”What are clinical guidelines?” Just what it says, recommendations and advice to clinicians (doctors) from the Department of Health around how patients should be treated for particular conditions. They have no legal status as such. Doctors don’t have to follow them, but if they don’t and they get sued for negligence then they won’t get the backing of their professional bodies (trade unions). The set of clinical guidelines we’re talking about here are called Drug Misuse and Dependence: Guidelines on Clinical Management and, as you might expect, are to do with treating drug users.

We’re not going to go into the detail of these. We’ll give you a list of negatives and a list of positives ; tell you why you shouldn’t worry too much about them and why they demonstrate yet again that the people who design our drug policies don’t know their arse from their elbow.


THE POSITIVES (SO FAR AS THESE GO)

  • Big thumbs up for harm reduction and prescribing

  • Message to doctors that it is their responsibility “to provide care for both health needs and drug related problems, whether or not the patient is ready to withdraw from drugs” (p.1). (But remember, these are only guidelines. Basically it needs someone to sue a doctor for not prescribing to really test this advice).

  • For those on maintenance “Random urine checks may be helpful (e.g. at least twice a year)” (p.52). (Try that one on your local clinic)

  • High dose prescribing recommended (maintenance doses should be between 60mg and 129mgs, depending on individual tolerance etc)


THE NEGATIVES

These should only affect new patients. Not those already on scripts

  • Prescribing GP’s will need training (3 days in 6 months) and that’s just to dish out oral methadone. (This one’s easy. GP’s haven’t got anything better to do than attend training courses, have they?)

  • New patients should only be prescribed between 10-40mg of methadone. If a low starting dose is used then you might have to go back/hang around the surgery for four hours while they observe the effect. (You can just see GP’s going for this one).

  • New patients should attend daily for the first few days in case they are getting too little or too much. (Another unlikely scenario)
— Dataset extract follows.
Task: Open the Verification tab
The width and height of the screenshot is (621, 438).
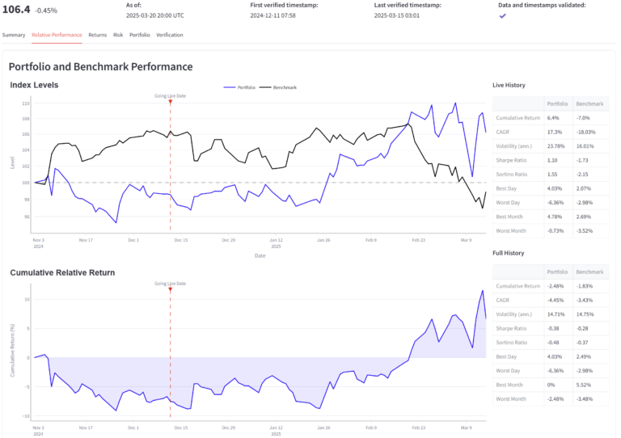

  • Supervised consumption - “In most cases, all new patients being prescribed methadone should be required to take their daily dose under the direct supervision of a professional for a period of time which may, depending on the individual patient, be at least three months, subject to compliance.” (This is the one that’s likely to cause the most problems. Not least because pharmacists stand to make even more cash out of users and so won’t be unwilling to do it. It also creates the illusion of doing something about the illicit methadone market. Needless to say, a market that no one has any hard evidence about).
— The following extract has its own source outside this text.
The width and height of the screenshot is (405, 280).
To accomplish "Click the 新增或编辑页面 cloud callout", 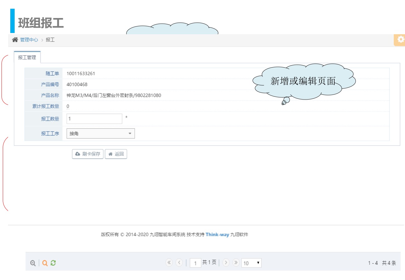I will 303,82.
  • Oral methadone favoured treatment for 99.9% of users. Amps for a few, but only from specialists. Diamorphine gets no brownie points.

  • No real attempt to address needs of stimulant users. A grudging acceptance of dexamphetamine prescribing but only for the short term.
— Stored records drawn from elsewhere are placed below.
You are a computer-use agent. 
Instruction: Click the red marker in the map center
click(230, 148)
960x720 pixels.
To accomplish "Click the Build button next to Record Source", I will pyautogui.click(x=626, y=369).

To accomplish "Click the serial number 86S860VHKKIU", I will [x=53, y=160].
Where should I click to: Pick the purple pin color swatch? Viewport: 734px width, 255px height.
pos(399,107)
WHY SHOULDN'T YOU WORRY TOO MUCH

These guidelines, if anyone were to take them seriously, would have a really detrimental effect on getting users into treatment and doctors to treat them. Supervised consumption is a bit of a worry, but we don’t expect to see this adopted universally. Our view (prayer) is that these guidelines will suffer the fate of the last two sets, something to hang up in the bog on a piece of string when the Delsey runs out. Most people in the drug treatment field, with the odd lunatic exception, will ignore them and just get on with the business. We’ll hear bullshit phrases like “these are aspirational” (something we should strive for but never intend to reach is what that means here); “something to work for in the long-term” (i.e. when hell freezes over). If these guidelines have any real function it will be to attack the private doctors who supply a significant minority (around 1,000) of London’s drug users. Life is going to be hard for this group of users, no doubt, but the majority of scripted users here in the North shouldn’t see that much change. And why do we think this? Well, read the next section.

ON THE HELPFULNESS OF KNOWING ONE'S ARSE FROM ONE'S ELBOW

These guidelines, believe it or not, are supposed to be a key part of the government’s strategy on drugs. But the central plank of this strategy is reducing the level of drugs related crime. And that, as everybody including the Government knows, means getting as many users as possible into treatment. At the end of the day, anything that interferes with the Government’s vision of a ‘Methadone Millennium’, with every unemployed scally full of slime, eyes pinned and glued to daytime TV, is simply not on. The sheer impracticality of dose assessment processes, observed consumption and training for GP’s are all the things that will make waiting-lists even longer and deter users from coming forward for treatment (plus the sheer cost of all this crap) cutting directly across the government’s aim to reduce offending. The only problem is nobody told the Department of Health that that’s what it’s all about. But, don’t worry, they just haven’t been able to distinguish their arse from their elbow yet.